# Written tasks
1. Rewrite the passage of the article about Adam Gray starting at "CHICAGO (WLS) -- He" and ending at "a sitting judge.", changing "lawsuit" to "complaint".
2. In the article about Adam Gray, how many of the seven former Chicago police detectives named in his lawsuit are now dead?

CHICAGO (WLS) -- He got his freedom back. Now, Adam Gray wants justice.
Gray was wrongly convicted of arson as a teen, and spent more than half his life in prison. He filed a lawsuit Thursday accusing the Chicago police detectives who forced him to confess of conspiring with others to get him convicted of a crime he did not commit.
"I didn't understand the amount of hatred toward me from the cops, why they were lying. Everybody was lying," said Gray.
Gray was arrested when he was 14 and charged with starting a fire that killed two people. His 54-page federal civil lawsuit names seven former Chicago police detectives - five of whom are now dead - a former Chicago youth police officer, a former city fire marshal, and a former Assistant Cook County state's attorney who is now a sitting judge.
"There's no way these police detectives should have been able to coerce a false confession to a crime that didn't occur from a 14-year-old," said Gray's attorney John Loevy at a Thursday afternoon press conference.

# Record set
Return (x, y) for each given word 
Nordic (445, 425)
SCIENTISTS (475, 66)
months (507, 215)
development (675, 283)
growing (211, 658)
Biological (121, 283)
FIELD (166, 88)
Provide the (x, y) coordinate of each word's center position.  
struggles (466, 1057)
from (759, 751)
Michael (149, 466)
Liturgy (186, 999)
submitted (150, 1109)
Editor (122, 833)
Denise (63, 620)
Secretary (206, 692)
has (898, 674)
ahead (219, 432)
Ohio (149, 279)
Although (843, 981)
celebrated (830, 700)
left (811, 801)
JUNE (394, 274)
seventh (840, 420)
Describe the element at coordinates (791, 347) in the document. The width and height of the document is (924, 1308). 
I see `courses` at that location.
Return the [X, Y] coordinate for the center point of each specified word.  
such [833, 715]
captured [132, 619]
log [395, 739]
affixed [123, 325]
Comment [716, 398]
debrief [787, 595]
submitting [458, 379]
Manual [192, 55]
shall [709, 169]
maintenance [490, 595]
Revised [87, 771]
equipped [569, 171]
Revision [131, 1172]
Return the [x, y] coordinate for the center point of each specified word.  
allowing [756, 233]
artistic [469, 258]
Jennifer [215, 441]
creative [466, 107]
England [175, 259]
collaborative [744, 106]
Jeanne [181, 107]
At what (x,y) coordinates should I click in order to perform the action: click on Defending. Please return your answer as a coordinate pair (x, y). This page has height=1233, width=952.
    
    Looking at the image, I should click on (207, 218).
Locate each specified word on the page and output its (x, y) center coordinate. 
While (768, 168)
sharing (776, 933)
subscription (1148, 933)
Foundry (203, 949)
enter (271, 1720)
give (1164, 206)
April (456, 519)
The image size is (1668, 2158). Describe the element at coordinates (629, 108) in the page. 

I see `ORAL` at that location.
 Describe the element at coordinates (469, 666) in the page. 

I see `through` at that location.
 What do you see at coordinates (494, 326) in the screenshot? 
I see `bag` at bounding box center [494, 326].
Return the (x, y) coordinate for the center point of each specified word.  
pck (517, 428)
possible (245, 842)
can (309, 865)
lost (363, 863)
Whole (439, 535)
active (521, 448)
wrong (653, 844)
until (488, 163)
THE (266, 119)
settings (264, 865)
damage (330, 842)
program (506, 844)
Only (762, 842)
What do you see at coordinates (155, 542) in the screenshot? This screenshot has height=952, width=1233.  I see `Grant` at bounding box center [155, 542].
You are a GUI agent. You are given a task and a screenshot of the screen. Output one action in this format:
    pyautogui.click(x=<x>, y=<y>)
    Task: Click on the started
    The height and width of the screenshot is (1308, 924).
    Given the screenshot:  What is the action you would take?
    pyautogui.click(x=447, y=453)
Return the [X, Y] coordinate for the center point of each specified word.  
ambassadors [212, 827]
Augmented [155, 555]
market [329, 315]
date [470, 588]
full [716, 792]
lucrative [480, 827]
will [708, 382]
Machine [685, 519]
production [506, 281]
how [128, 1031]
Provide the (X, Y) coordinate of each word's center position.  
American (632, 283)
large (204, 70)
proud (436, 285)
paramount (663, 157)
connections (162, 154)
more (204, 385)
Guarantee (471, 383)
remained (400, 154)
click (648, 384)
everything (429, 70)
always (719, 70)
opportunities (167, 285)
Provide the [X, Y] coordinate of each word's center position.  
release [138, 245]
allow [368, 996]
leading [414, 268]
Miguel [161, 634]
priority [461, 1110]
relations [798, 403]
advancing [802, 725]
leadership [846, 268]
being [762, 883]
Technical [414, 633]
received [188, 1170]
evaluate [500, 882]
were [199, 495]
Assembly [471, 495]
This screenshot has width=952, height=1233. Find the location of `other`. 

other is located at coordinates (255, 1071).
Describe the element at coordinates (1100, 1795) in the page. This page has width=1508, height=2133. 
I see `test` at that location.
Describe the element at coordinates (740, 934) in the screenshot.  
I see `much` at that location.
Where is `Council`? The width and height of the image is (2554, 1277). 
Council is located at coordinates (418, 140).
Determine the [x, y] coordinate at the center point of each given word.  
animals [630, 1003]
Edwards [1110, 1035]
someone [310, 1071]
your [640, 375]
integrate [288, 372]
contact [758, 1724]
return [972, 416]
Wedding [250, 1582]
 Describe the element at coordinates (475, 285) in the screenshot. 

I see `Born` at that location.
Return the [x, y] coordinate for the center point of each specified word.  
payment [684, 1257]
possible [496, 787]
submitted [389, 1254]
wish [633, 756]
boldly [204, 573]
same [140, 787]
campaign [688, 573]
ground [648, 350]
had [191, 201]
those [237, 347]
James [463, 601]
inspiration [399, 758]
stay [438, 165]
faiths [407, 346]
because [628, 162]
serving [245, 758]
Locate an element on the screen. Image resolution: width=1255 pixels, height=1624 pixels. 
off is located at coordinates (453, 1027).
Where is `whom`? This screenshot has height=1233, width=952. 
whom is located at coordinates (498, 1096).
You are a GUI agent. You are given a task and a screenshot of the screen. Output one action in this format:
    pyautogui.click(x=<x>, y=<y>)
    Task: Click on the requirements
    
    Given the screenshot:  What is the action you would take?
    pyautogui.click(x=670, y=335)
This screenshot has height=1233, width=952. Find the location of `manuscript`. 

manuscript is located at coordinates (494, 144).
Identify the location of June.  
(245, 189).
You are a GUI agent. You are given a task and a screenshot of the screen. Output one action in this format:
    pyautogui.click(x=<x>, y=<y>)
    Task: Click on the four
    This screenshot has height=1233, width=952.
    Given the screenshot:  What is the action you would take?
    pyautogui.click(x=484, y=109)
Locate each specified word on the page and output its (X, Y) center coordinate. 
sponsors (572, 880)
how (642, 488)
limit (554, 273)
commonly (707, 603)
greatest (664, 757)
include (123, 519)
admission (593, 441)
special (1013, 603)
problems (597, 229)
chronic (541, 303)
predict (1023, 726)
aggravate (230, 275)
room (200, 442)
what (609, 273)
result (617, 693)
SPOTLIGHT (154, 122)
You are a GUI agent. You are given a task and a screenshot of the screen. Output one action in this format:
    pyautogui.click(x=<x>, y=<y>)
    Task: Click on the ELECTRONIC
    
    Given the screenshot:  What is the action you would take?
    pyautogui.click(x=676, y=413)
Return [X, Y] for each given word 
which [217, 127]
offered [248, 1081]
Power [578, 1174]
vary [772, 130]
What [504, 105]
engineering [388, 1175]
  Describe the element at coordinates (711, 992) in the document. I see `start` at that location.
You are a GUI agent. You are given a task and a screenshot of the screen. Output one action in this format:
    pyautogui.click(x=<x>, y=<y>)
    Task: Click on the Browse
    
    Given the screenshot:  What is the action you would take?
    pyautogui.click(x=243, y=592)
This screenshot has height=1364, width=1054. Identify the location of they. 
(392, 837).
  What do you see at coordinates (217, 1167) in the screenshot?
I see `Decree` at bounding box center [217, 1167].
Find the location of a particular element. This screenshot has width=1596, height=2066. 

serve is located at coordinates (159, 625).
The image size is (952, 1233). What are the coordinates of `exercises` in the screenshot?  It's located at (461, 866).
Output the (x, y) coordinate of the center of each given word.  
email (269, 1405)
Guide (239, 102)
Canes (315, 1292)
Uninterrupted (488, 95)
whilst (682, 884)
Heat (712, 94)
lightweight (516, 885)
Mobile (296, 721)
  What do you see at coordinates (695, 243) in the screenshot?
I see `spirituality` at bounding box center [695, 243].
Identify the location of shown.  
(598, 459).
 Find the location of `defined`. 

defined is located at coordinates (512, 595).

# Task-by-task outputs
1.
CHICAGO (WLS) -- He got his freedom back. Now, Adam Gray wants justice.
Gray was wrongly convicted of arson as a teen, and spent more than half his life in prison. He filed a complaint Thursday accusing the Chicago police detectives who forced him to confess of conspiring with others to get him convicted of a crime he did not commit.
"I didn't understand the amount of hatred toward me from the cops, why they were lying. Everybody was lying," said Gray.
Gray was arrested when he was 14 and charged with starting a fire that killed two people. His 54-page federal civil complaint names seven former Chicago police detectives - five of whom are now dead - a former Chicago youth police officer, a former city fire marshal, and a former Assistant Cook County state's attorney who is now a sitting judge.

2. Five of them.